### TASK OBJECTIVE
Please rewrite the part of the feral swine post that begins with "Michigan Ask Hunters: Help" and ends with "few feet away.", changing "hog" to "pig".

### EXCERPTED PASSAGE

────

Michigan Ask Hunters: Help Eliminate Feral Swine

Many years ago I went on a boar hunting trip to Tennessee.  The picture is of me and younger brother Darryl with my boar.  We were so far back into the hills and hollers that the moonshiners were running stills in the area.  That was my first encounter with free range wild boar, and we were all impressed at the aggressive nature of the beast.  Out of the five of us hunting, two were charged, and one dog was slashed pretty bad by the ill tempered pigs.

My brother Randy had to shoot straight down, as he ducked behind a tree, with the hog in hot pursuit.  Thankfully he hit the spine and stopped the 220 pound boar in its tracks.  Randy Redmond put 3 rifle slugs in a charging boars chest, and dropped him only a few feet away.

────

### INPUT DATA
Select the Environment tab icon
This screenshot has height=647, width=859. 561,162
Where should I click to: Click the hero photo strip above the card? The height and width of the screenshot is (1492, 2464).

────

### YOUR SOLUTION
Michigan Ask Hunters: Help Eliminate Feral Swine

Many years ago I went on a boar hunting trip to Tennessee.  The picture is of me and younger brother Darryl with my boar.  We were so far back into the hills and hollers that the moonshiners were running stills in the area.  That was my first encounter with free range wild boar, and we were all impressed at the aggressive nature of the beast.  Out of the five of us hunting, two were charged, and one dog was slashed pretty bad by the ill tempered pigs.

My brother Randy had to shoot straight down, as he ducked behind a tree, with the pig in hot pursuit.  Thankfully he hit the spine and stopped the 220 pound boar in its tracks.  Randy Redmond put 3 rifle slugs in a charging boars chest, and dropped him only a few feet away.